A guerra é um mecanismo perverso que empurra até mesmo aqueles que estão certos para onde não gostariam de ir, isto é, usar os mesmos meios que aqueles que estão errados. A guerra arrasta aqueles que estão certos para o território de quem cometeu a injustiça: na luta os dois se tornam semelhantes. Cada guerra prepara outra, aquela da vingança. Há quem diga: já que a culpada é a Rússia, vamos vencê-la (ou vamos reduzir bastante seu poder) para cortar o mal pela raiz. Caso contrário, conclui-se, certamente começará de novo.
Parece racional, mas se trata de um raciocínio ideológico e não político, muito menos histórico.
Identificar o mal num país e na sua própria existência associa regime e povo. Nesse caso beneficia o regime russo, que pode afirmar estar travando uma batalha existencial, unindo o próprio destino ao do próprio país. Defender uma derrota da Rússia é jogar o jogo da sua atual liderança, fomentando o nacionalismo grande-russo.

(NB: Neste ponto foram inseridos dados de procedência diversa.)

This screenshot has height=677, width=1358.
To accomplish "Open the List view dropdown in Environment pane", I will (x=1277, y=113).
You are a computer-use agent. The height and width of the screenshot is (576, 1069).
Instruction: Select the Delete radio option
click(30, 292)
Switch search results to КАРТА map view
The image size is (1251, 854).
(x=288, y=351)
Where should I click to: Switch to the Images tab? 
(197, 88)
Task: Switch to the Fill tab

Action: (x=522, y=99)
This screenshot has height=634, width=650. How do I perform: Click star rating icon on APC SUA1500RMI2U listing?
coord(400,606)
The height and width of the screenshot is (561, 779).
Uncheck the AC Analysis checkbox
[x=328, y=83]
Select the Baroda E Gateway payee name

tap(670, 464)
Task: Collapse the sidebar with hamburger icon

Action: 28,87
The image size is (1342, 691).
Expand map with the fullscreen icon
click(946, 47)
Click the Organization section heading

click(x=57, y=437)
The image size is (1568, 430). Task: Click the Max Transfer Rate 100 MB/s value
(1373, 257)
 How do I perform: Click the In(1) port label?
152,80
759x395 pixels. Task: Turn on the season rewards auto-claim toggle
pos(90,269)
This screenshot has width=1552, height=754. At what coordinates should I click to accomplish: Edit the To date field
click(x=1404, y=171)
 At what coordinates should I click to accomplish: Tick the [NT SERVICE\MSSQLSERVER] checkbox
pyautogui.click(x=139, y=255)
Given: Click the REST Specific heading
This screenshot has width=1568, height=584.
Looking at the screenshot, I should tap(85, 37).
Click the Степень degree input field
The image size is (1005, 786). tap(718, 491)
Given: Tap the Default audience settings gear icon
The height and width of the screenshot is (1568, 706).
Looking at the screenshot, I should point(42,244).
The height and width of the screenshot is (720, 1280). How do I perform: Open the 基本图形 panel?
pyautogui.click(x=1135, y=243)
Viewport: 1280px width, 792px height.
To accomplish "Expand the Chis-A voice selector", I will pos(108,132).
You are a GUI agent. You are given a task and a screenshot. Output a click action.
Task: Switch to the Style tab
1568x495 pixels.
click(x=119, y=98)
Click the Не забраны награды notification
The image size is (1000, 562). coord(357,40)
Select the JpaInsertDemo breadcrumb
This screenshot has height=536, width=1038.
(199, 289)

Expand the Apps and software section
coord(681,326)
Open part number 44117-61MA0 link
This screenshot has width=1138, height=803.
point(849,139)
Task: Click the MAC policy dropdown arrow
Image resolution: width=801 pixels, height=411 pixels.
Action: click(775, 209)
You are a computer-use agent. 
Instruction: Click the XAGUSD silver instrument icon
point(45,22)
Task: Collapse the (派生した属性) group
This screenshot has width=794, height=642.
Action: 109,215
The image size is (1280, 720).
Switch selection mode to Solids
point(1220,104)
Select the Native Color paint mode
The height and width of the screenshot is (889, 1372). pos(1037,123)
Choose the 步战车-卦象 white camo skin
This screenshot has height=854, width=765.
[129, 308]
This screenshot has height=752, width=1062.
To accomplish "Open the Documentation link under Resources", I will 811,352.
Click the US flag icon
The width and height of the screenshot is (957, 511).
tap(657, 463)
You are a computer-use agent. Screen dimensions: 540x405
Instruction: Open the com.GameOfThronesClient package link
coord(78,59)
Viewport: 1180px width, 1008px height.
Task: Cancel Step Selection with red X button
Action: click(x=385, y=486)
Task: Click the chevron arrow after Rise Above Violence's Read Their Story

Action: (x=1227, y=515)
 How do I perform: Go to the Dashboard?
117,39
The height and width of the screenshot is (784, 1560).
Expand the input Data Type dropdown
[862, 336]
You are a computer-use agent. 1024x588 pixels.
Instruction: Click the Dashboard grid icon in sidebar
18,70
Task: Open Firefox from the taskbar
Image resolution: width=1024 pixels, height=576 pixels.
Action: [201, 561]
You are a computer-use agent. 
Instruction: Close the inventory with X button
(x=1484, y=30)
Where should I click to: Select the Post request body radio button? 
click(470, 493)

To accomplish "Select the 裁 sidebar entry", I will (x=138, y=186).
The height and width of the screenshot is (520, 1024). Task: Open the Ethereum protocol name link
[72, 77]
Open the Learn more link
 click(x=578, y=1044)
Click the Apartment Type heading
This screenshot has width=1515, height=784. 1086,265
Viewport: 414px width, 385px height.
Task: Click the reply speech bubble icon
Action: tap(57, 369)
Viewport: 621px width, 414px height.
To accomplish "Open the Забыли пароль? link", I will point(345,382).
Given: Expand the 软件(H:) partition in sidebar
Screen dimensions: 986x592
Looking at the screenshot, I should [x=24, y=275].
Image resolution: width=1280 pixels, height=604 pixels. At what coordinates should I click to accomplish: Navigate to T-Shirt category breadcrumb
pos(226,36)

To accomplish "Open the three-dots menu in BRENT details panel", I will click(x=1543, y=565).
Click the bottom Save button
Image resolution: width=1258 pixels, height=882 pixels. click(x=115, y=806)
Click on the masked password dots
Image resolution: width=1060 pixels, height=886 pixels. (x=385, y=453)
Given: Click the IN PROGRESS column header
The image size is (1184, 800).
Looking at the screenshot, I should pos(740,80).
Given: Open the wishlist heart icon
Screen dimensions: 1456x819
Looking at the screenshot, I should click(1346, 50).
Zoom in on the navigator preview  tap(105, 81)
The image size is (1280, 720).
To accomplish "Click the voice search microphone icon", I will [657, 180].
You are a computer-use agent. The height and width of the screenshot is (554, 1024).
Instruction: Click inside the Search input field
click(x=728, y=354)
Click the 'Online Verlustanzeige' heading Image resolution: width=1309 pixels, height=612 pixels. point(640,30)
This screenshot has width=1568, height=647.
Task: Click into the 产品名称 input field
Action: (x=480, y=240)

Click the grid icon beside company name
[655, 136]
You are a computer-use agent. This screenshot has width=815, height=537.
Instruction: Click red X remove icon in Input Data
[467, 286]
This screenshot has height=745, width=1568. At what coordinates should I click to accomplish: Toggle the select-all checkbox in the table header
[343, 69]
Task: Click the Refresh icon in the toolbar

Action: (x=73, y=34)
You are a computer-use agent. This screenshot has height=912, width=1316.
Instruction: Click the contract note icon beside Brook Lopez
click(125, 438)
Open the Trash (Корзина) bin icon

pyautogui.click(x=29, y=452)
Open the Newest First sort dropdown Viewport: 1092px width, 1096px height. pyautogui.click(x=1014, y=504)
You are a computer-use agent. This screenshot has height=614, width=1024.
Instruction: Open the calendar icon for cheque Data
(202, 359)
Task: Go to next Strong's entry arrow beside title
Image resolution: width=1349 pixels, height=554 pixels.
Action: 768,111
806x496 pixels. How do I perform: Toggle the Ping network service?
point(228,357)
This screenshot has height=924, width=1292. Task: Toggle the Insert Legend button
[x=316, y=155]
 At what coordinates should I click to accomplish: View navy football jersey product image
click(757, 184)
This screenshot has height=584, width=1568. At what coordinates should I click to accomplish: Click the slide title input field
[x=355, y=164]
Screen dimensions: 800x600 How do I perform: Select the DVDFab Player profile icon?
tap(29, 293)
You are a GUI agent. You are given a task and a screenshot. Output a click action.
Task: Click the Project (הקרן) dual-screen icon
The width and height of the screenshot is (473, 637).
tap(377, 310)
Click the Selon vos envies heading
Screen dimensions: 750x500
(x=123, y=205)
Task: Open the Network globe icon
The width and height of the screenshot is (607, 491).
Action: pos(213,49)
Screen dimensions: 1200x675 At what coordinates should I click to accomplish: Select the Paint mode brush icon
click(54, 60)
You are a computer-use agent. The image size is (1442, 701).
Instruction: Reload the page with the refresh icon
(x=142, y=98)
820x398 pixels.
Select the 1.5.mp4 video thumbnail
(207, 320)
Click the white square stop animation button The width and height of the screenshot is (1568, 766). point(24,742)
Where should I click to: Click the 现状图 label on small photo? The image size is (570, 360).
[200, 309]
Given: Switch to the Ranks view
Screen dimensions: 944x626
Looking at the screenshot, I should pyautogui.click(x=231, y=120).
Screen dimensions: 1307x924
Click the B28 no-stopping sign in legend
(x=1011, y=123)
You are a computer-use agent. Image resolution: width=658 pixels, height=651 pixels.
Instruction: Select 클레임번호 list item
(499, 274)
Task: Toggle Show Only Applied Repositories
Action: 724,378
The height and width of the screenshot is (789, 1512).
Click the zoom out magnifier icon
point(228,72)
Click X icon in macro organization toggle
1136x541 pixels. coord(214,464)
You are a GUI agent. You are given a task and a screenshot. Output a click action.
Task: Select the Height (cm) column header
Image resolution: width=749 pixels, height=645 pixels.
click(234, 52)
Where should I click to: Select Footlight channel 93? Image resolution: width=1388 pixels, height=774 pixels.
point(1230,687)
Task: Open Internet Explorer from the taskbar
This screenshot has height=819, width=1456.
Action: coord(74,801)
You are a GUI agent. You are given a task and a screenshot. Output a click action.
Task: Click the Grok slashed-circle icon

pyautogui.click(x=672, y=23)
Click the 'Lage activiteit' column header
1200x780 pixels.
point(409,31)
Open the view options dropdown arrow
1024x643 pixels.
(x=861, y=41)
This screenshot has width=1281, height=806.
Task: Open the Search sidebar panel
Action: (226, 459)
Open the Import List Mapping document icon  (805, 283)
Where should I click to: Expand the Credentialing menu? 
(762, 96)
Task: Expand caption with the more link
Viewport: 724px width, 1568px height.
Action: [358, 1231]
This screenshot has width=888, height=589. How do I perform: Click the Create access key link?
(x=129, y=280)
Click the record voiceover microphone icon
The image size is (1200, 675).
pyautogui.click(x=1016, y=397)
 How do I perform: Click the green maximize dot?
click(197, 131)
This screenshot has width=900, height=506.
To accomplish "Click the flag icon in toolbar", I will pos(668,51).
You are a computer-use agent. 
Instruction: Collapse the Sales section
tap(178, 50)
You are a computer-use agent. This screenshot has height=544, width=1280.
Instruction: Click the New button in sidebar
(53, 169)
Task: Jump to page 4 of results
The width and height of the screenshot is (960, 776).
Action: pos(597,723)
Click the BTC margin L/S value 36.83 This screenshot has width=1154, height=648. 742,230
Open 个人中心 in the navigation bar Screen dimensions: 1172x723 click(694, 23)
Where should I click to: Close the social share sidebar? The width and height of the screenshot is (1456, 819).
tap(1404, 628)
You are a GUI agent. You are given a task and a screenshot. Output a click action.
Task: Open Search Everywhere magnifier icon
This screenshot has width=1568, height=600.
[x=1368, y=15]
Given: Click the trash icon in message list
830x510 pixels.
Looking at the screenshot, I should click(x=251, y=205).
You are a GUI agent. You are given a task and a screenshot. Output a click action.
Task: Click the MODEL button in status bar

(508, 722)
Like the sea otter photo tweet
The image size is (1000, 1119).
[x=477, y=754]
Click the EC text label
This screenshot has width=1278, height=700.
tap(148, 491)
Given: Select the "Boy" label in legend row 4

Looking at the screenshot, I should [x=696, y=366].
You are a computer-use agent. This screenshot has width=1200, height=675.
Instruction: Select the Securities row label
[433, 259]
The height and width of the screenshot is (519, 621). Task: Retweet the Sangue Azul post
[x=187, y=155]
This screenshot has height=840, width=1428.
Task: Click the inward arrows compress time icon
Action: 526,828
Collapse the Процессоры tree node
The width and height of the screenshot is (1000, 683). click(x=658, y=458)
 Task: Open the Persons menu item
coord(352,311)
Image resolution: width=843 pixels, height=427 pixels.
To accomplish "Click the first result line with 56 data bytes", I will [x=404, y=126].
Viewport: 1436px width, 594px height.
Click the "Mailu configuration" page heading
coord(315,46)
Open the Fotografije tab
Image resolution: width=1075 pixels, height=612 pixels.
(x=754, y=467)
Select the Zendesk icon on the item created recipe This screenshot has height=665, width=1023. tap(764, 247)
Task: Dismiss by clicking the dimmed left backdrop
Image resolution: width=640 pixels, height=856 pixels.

Historicamente, haveria muito a discutir sobre a teoria que “a Rússia é sempre o agressor da Europa", mas aqui interessa-nos uma exposição mais pragmática e imediatamente política: como fazer para parar a guerra e evitar que ela se repita ou se reproduza noutro local? Os nacionalismos mais virulentos baseiam-se numa narrativa vitimista com a qual a liderança convence o seu povo. A única saída dessa armadilha é aquela política que oferece mais soluções. Enquanto o conflito é binário, a política e a diplomacia permitem muito mais possibilidades, são mais fluidas, diríamos hoje. Racionalmente, não se pode pensar em eliminar a Rússia para viver em paz na Europa: para o bem e para o mal, a Rússia existe e devemos levá-la em conta sem nos deixarmos levar por ilusões ingênuas. A ideia de vencê-la dividindo-a em várias partes representa um pesadelo geopolítico sem a certeza de que resultará um mundo mais seguro, muito pelo contrário.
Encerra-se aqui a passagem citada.